12-oxophytodienoic acid (OPDA) is a signaling molecule involved in defense and stress responses in plants. 12-oxophytodienoate reductase (OPR) is involved in the biosynthesis of jasmonic acid and trigger the conversion of OPDA into 3-oxo-2(2'[Z]-pentenyl)-cyclopentane-1-octanoic acid (OPC-8:0).

METHODS AND RESULTS

Sequence analysis revealed that Nicotiana tabacum 12-oxophytodienoate reductase 1 (OPR1) and OPR2 encoded polypeptides of 375 and 349 amino acids with molecular masses of 41.67 and 39.04 kilodaltons (kDa), respectively, while the deduced protein sequences of NtOPR1 and NtOPR2 showed high homology with other 12-oxophytodienoate reductases. BLAST (Basic local alignment search tool) analysis revealed that both NtOPRs belong to the family of Old Yellow Enzymes (OYE), and analysis of genomic DNA structure indicated that both genes include 5 exons and 4 introns. Phylogenetic analysis using MEGA X showed that NtOPR1 and NtOPR2 shared a close evolutionary relationship with Nicotiana attenuata 12-oxophytodienoate reductases.
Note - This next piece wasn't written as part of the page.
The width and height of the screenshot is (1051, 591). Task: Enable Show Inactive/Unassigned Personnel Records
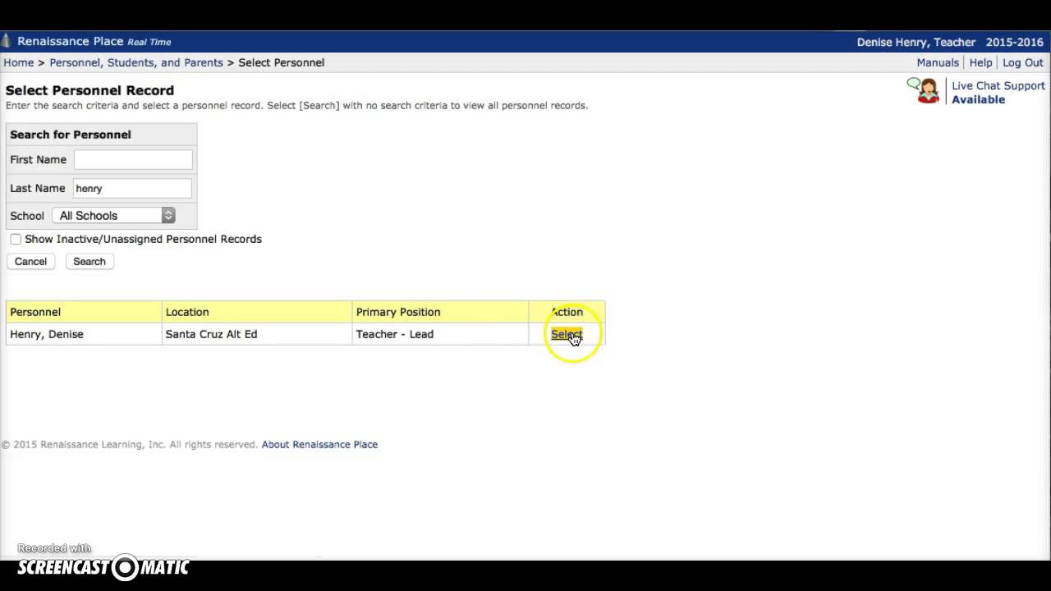[x=16, y=239]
In silico analysis of subcellular localization indicated the probable locations of NtOPR1 and NtOPR2 to be the cytoplasm and the peroxisome, respectively. Tissue-specific expression assays via qRT-PCR revealed that NtOPR1 and NtOPR2 genes were highly expressed in Nicotiana tabacum roots, temperately expressed in leaves and flowers, while low expression was observed in stem tissue.

CONCLUSIONS

Presently, two 12-oxophytodienoate reductase genes (NtOPR1 and NtOPR2) were cloned and comprehensively characterized. Our findings provide comprehensive analyses that may guide future deep molecular studies of 12-oxophytodienoate reductases in Nicotiana tabacum.